Nearly a century ago, a French sociologist wrote that every institution’s unstated first goal is to survive and grow, not to undertake the mission it has nominally staked out for itself. Thus the first goal of a government postal service is not to deliver the mail; it is to provide protection for its employees and perhaps a modest status ladder for the more ambitious ones. The first goal of a permanent military organization is not to defend national security, but to secure, in perpetuity, a fraction of the national wealth to distribute to its personnel.

It was this Philistine potential -- that teaching the young for pay would inevitably expand into an institution for the protection of teachers, not students -- that made Socrates condemn the Sophists so strongly long ago in ancient Greece.

If this view of things troubles you, think of the New York City public school system, where I work, one of the largest business organizations on planet Earth. While the education administered by this abstract parent is ill-regarded by everybody, the institution’s right to compel its clientele to accept such dubious service is still guaranteed by the police. And forces are gathering to expand its reach still further -- in the face of every evidence that it has been a disaster throughout its history.

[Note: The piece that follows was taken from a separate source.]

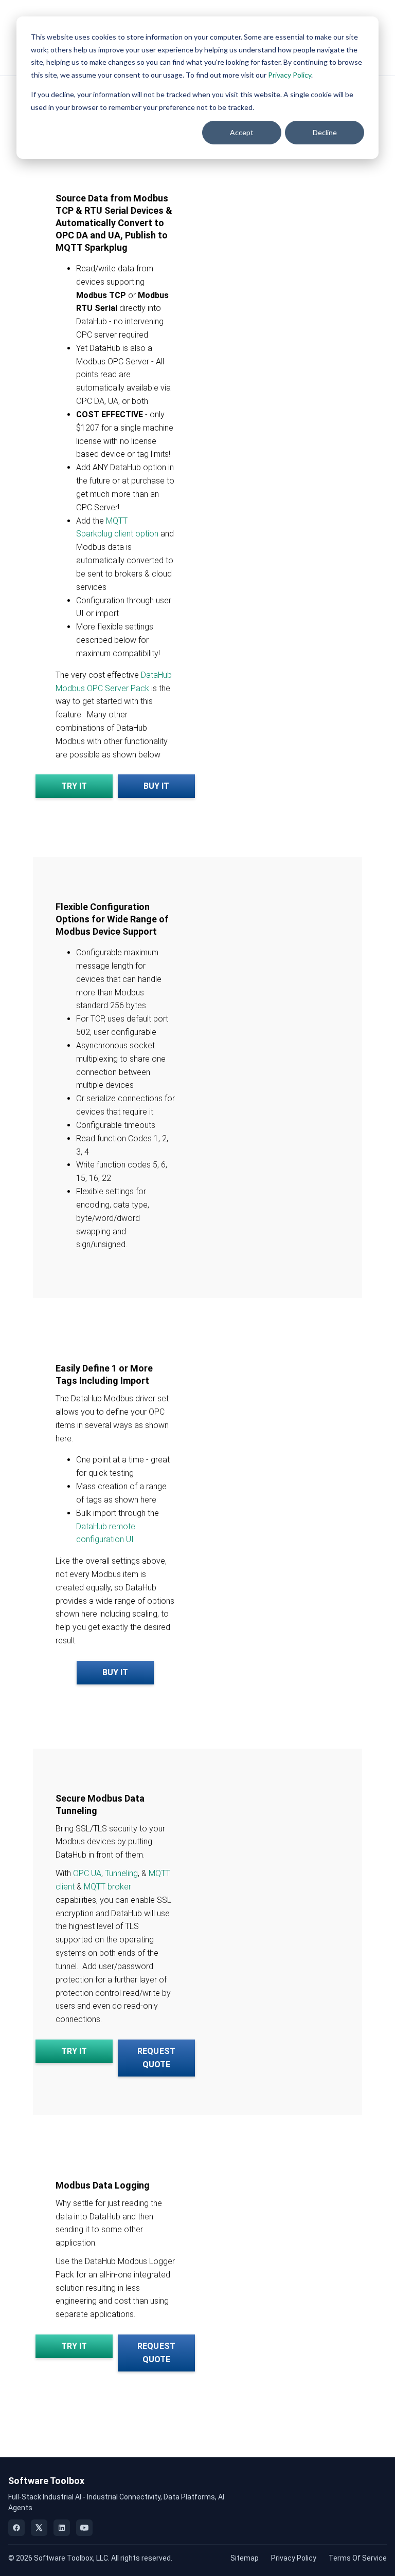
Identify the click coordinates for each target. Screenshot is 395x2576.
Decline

What gives the atmosphere of remote country towns and other national backwaters a peculiarly heady quality of fundamental difference is not simply a radical change of scenery from city or suburb, but the promise offered of near-freedom from institutional intervention in family life. Big Father doesn’t watch over such places closely. Where his presence is felt most is still in the schools, which even there grind out their relentless message of anger, envy, competition and cast-verification in the form of grades and “classes”. But a homelife and community exist there as antidote to the poison.

This business we call “education”, when we mean “schooling”, makes an interesting example of network values in conflict with traditional community values. For 150 years institutional education has seen fit to offer as its main purpose the preparation for economic success. Good education = good job, good money, good things. This has become the universal national banner, hoisted by Harvards as well as high schools. This prescription makes both parent and student easier to regulate and intimidate as long as the connection goes unchallenged either for its veracity or in its philosophical truth. Interestingly enough, the American Federation of Teachers identifies one of its missions as persuading the business community to hire and promote on the basis of school grades so that the grades = money formula will obtain, just as it was made to obtain for medicine and law after years of political lobbying. So far, the common sense of business people has kept them hiring and promoting the old-fashioned way, using performance and private judgment as the preferred measures, but they may not resist much longer.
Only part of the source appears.